Change Management - A Hidden Component of Workplace Architecture and Design
The Association of Change Management Professionals (ACMP) defines change management as “the practice of applying a structured approach to transition an organization from a current state to a future state to achieve expected benefits.” Going further, ACMP states, “…by integrating with other disciplines like strategic planning, project management, organizational development and process improvement, change management provides value by enabling people to adopt the change and operate in a future state. The more seamless the transition is for an organizations’ people, the more effectively and efficiently the organization will be in achieving the benefits of the desired future state.”
So, what does change management have to do with workplace architecture and design? Plenty.
Small or large, start-up or mature, B2B or B2C, for-profit or non-profit, public or private, when an organization realizes it may be time to renovate or modernize its existing workplace, or relocate to a new one, the concept of change management, and its associated challenges, will (not maybe) present themselves to the organization. Because changes to the workplace will be brought about or recommended to the organization by an architect or designer, the architect or designer needs to understand the concept and best practices of change management and incorporate them into the services they offer in order to ensure a successful project outcome.
Here are examples to illustrate the point.
If a new office layout is developed there will be a change in how people move through the space and interact with one another. If a new kitchen amenity space is added there will be a change in how employees take meals and socialize. If a new lighting system is installed, or more natural light comes into the workplace, there will be a change in how employees literally see their work and feel emotionally. If new collaborative space is added there may be a change in how the innovation process works between groups. If a new conference room management system is deployed it will change how staff members reserve and make use of conference space. In each of these instances, change is inevitable and to mitigate any negative feelings, emotions, thoughts, outcomes, etc., that employees may have towards them, the architect or designer needs to work with the organization’s leadership to properly communicate these changes and why they are being made (i.e., benefits, advantages, positives, importance). It can also serve to lessen the disruption or ill feelings caused by the design-related changes if employees themselves can have input in the upfront design decision-making process.
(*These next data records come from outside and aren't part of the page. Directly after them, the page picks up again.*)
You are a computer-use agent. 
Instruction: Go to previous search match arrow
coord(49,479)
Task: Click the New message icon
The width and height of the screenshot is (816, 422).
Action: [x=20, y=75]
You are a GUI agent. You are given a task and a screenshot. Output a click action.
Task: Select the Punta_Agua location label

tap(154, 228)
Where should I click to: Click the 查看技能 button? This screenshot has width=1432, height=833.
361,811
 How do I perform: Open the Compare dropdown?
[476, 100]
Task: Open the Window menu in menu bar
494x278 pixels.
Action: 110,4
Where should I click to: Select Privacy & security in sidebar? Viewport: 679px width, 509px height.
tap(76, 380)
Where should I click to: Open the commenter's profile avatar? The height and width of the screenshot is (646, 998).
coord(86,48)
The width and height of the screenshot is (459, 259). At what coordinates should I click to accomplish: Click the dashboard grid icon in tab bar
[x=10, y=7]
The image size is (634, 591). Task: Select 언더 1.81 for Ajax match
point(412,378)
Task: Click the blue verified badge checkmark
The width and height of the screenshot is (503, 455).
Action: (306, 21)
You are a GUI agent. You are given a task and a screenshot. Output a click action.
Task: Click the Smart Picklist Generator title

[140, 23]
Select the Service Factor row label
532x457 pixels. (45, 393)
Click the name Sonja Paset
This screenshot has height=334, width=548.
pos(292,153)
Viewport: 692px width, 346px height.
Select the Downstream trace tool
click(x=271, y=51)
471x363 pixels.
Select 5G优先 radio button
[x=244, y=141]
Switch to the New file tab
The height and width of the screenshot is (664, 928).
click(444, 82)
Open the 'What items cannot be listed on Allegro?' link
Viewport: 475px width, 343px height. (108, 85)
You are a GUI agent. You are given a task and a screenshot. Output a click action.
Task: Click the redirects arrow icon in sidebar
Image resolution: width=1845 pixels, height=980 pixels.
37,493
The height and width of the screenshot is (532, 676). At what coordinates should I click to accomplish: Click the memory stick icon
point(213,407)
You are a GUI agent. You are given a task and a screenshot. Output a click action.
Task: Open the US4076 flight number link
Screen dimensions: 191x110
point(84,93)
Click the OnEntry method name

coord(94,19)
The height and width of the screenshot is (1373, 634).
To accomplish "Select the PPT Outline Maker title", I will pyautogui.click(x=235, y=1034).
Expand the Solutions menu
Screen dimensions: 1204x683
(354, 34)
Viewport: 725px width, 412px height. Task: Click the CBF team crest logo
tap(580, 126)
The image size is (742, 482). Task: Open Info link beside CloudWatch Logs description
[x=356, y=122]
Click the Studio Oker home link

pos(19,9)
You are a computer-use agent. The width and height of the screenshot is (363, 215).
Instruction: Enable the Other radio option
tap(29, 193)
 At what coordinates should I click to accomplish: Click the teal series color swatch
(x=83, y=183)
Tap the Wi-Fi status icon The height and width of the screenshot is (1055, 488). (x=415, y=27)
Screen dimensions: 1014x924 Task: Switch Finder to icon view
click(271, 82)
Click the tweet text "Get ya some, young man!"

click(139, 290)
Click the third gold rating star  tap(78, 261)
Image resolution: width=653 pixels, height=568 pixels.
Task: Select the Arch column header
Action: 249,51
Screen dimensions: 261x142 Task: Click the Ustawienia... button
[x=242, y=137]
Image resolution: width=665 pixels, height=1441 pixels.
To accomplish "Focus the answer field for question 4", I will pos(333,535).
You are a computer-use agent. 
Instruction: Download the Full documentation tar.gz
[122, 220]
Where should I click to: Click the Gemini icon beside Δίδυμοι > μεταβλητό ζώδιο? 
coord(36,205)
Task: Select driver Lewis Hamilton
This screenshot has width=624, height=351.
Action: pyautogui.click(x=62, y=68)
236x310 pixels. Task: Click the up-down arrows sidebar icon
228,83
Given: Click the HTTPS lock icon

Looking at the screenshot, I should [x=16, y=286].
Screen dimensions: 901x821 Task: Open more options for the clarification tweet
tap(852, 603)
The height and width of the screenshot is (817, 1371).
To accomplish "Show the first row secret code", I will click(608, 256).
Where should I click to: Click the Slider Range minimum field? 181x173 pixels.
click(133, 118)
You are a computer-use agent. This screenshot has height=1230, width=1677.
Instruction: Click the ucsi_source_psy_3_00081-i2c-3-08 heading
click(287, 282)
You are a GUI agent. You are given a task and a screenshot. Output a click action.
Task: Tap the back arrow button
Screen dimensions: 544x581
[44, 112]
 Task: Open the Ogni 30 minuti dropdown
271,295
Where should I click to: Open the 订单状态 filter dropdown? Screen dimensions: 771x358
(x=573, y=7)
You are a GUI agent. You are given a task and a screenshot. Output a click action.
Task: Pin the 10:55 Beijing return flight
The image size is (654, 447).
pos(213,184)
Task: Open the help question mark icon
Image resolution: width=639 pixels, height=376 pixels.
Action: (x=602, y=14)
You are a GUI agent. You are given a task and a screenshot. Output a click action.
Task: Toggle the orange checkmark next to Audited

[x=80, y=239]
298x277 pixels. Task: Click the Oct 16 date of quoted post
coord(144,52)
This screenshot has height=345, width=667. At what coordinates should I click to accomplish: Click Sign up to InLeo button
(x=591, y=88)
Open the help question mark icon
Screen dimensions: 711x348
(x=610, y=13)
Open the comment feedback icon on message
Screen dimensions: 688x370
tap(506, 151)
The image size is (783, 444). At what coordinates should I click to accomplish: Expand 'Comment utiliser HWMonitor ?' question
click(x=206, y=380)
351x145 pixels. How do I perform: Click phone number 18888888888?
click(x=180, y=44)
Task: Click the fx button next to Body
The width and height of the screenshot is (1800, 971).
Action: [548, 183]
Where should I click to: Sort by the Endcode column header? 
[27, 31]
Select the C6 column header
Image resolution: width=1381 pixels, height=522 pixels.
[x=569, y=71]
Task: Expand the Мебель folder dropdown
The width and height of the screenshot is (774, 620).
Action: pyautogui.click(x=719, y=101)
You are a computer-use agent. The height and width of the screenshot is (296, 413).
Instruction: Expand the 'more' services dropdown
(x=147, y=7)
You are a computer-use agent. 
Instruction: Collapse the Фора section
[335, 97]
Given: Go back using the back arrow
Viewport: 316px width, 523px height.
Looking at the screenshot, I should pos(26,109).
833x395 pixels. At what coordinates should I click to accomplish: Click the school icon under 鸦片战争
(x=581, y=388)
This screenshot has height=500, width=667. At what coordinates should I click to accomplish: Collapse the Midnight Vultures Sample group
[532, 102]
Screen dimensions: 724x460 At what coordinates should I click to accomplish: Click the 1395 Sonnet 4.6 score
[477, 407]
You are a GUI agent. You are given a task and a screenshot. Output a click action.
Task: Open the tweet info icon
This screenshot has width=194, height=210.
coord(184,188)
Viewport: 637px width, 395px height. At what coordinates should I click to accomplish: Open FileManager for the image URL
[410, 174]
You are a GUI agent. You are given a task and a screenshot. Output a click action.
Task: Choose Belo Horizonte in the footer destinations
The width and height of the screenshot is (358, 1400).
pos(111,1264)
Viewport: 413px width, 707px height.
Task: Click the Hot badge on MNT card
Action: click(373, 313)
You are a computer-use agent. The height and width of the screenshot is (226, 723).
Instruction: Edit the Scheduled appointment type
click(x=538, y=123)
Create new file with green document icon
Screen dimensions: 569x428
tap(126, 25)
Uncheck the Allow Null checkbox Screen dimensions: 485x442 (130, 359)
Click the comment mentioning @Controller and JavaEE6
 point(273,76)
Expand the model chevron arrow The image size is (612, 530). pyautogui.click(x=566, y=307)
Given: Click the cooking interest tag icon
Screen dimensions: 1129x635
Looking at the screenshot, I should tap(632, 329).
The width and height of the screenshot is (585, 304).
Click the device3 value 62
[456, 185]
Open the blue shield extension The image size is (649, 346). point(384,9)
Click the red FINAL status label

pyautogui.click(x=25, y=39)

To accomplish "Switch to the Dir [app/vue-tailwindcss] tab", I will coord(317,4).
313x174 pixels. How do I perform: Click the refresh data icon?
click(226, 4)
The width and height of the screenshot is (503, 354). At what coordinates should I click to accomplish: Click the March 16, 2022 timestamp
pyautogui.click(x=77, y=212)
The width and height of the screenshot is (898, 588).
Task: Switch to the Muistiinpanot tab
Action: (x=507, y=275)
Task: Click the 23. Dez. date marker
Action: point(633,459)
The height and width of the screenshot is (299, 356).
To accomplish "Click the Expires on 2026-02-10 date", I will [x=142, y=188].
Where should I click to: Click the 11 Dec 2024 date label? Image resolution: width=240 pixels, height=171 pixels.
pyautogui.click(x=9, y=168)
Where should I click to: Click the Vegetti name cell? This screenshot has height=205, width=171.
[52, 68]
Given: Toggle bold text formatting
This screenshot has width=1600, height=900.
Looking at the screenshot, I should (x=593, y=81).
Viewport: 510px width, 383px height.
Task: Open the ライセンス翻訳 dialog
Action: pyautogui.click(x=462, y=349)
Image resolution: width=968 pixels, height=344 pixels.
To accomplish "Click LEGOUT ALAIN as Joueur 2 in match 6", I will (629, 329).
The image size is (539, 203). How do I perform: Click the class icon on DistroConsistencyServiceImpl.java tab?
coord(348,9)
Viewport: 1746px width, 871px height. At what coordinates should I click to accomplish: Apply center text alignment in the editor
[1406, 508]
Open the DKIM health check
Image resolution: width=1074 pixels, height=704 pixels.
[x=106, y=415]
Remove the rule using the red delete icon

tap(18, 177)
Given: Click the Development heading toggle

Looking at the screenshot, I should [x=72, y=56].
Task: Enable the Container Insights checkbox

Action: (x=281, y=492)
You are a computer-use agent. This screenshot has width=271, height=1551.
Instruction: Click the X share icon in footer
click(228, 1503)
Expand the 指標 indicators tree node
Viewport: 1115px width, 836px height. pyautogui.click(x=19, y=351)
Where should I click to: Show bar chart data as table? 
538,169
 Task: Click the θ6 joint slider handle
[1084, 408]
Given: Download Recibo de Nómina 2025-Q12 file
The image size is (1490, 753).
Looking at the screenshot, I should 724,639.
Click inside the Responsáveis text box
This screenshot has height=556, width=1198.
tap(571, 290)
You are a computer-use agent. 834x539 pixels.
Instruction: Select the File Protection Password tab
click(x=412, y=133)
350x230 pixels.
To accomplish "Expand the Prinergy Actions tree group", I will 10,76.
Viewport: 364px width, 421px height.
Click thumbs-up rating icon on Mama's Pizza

At first glance, when looked upon individually, the workplace design changes mentioned above may not seem like much but, when looked at collectively, these new designs will bring about a set of changes that are many and varied. In fact, it may get to the point where not only individual employees are affected by the new workplace design-based changes, but the organization’s culture in and of itself might experience a dramatic shift. Take, for example, Spacesmith’s project with Abrams Books.
Abrams Books, a leading publisher of art, education, and story books, was outgrowing its current office space, and needed not only a larger office, but one that better supported and facilitated the independent and collaborative work done by its many book editors. Upon hiring Spacesmith to help relocate and design the company’s new workplace, Abrams’ leadership decided to replace the existing 90 private offices used by the book editors with a more open and collaborative plan. The private office count went from 90 to one, with the sole office to be for the CEO. To go along with the open-desk plan, new conference and collaboration spaces were created, a new pantry and social space was added, phone booths were installed, and the reception space was redesigned. There was even the use of design accents that highlighted the company’s new branding elements.
As Spacesmith worked through the research, analysis, and programming stage with Abrams’ leadership and key employees, it incorporated change management best practices to keep goals and expectations in check, as well as to ensure that the employees themselves understood the how’s and why’s of what was to become their new office space. For example, with the new open-plan design came the need for new workstations and storage systems. To get buy-in and acclimate people to new workstation and storage concepts, Spacesmith brought staff members to various furniture showrooms to “test drive” different systems. Another example relates to the company’s need for space to conduct town hall meetings. Spacesmith worked with Abrams to devise a design whereby a movable wall partition was used to separate the boardroom from the adjacent pantry/lounge area. When the wall is expanded, the boardroom is totally enclosed and separate from the pantry/lounge. When the wall is retracted, the boardroom spills into the pantry/lounge and provides enough room for all-employee meetings. The key to these and other examples was open and honest communications about the design-related changes to take place, and the inclusion of Abrams’ staff in the decision-making process.
While it is often a hidden component of renovating an existing workplace or designing a brand new one, the success of a project will largely depend on how an architect or designer chooses to work with the end-user client and pro-actively manage the design-related changes that will be experienced throughout the duration of the project and into the future.